Toward a norm of results-free peer review and “ex ante science”

Vox recently posted an article on “problems facing science” (link). A panel of 270 scientists from across a range of disciplines chimed in. A major theme, and arguably the biggest problem identified after issues related to accessing grants, was that “bad incentives” undermine scientific integrity. Specifically, these bad incentives arise because publication and grant decisions tend overwhelmingly to be based on assessments of whether research results are “exciting.” Vox also reported that the “fix” for this problem, as suggested by many of the panelists, was for editors and reviewers to “put a greater emphasis on rigorous methods and processes rather than splashy results.”

Recently, Comparative Political Studies hosted a special issue dedicated to applying a results-free review process (link). The editors of this special issue concluded that the process promoted attention to “theoretical consistency and substantive importance.” It introduced some complications too, such as questions about how to handle statistically insignificant results and how to accommodate research designs other than experiments or certain types of observational templates. But generally, they concluded that the process “exceeded our expectations.”
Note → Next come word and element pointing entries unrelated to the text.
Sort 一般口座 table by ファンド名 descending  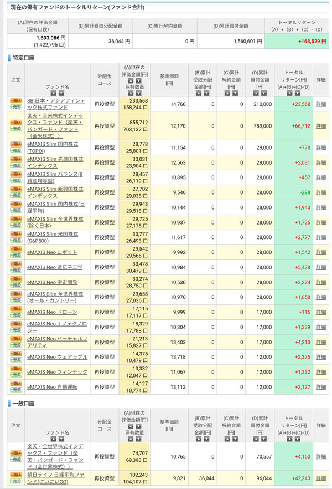point(61,439)
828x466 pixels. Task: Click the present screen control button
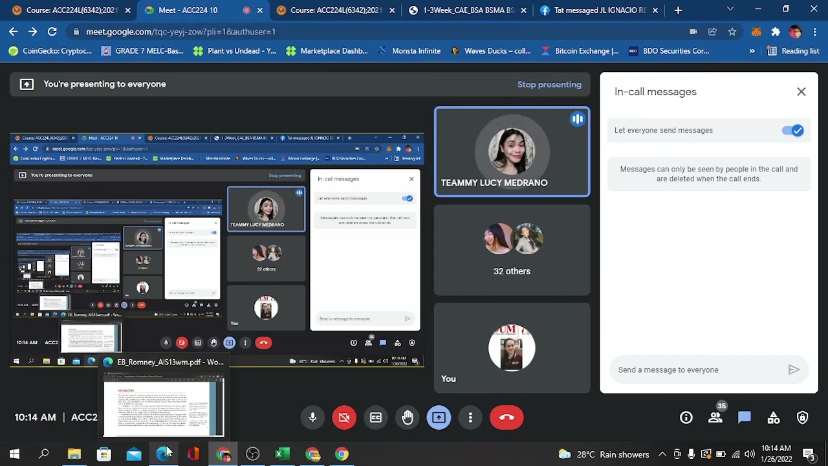439,417
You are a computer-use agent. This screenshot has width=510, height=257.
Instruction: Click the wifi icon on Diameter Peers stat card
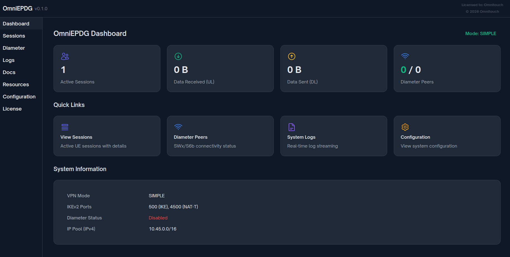[405, 56]
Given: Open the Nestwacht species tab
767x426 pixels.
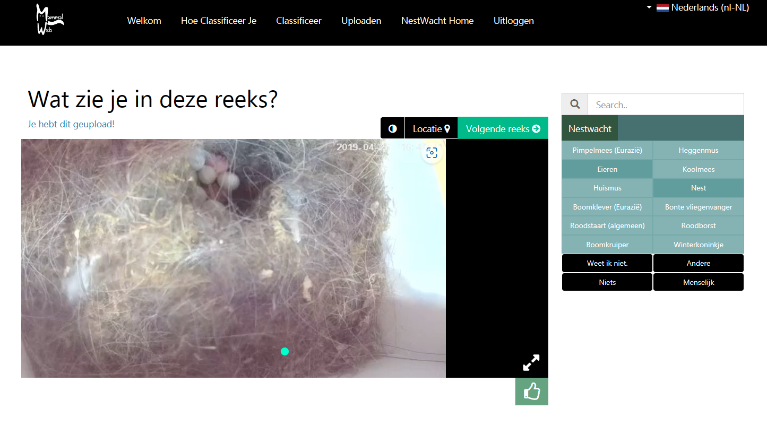Looking at the screenshot, I should click(590, 128).
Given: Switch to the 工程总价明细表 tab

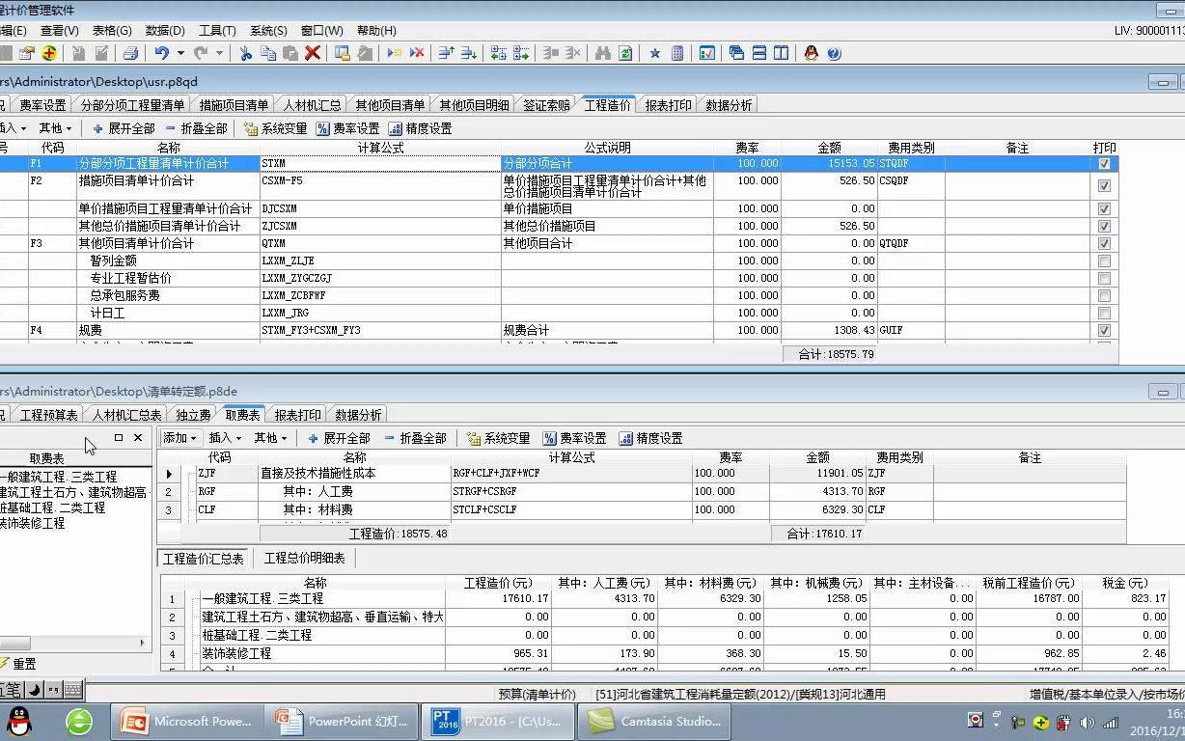Looking at the screenshot, I should [x=306, y=557].
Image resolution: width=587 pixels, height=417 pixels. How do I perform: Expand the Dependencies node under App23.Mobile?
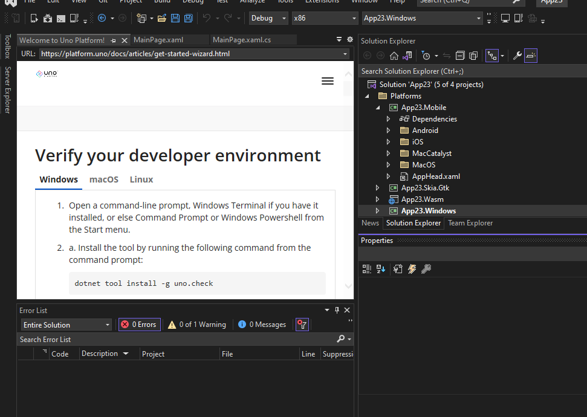pos(389,118)
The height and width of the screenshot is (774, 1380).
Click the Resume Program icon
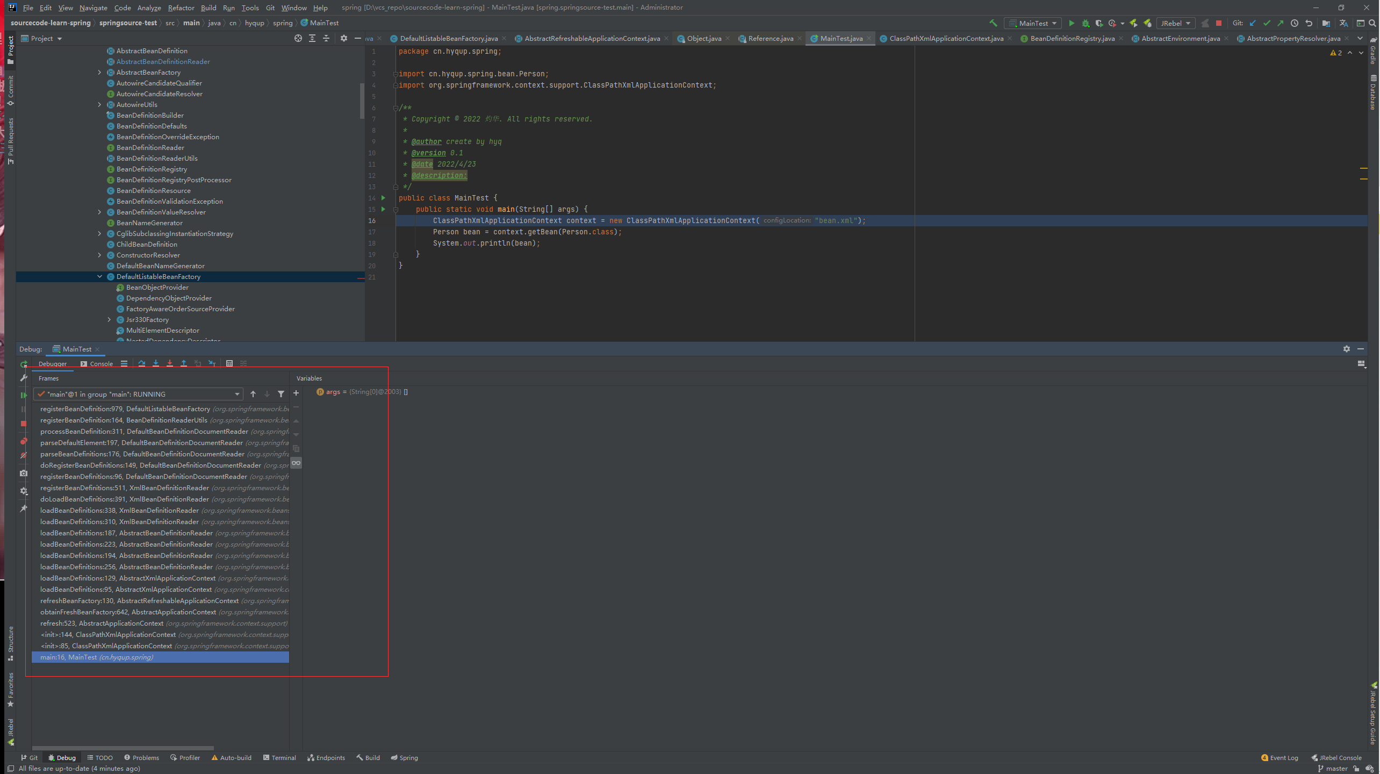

These two articles reference other detailed arguments promoting the idea of review based on whether hypotheses are well motivated and methods rigorously applied. I have also elaborated on why I think this kind of “ex ante science” is a good idea (link1 link2). The principles of “ex ante science” are to evaluate the value of applied empirical research contributions on the basis of whether the empirical analyses are well motivated in substantive or theoretical terms, whether the empirical methods are tightly derived from the substantive motivation, and whether the proposed empirical methods are robust. One avoids referencing results in judging the value of the contribution.

Here I want to suggest something that we can start doing immediately to promote this goal: voluntary commitment by journal reviewers to evaluate manuscripts on the basis of principles of ex ante science. Journal editors give reviewers discretion to apply their judgment in evaluating a manuscript. This grants a license to those interested in promoting the principles of ex ante science to do just that.

Here are some operational guidelines. As a reviewer you could begin by masking results prior to starting to read a manuscript. Then, you could structure your review so that it addresses the questions pertaining to the principles stated above.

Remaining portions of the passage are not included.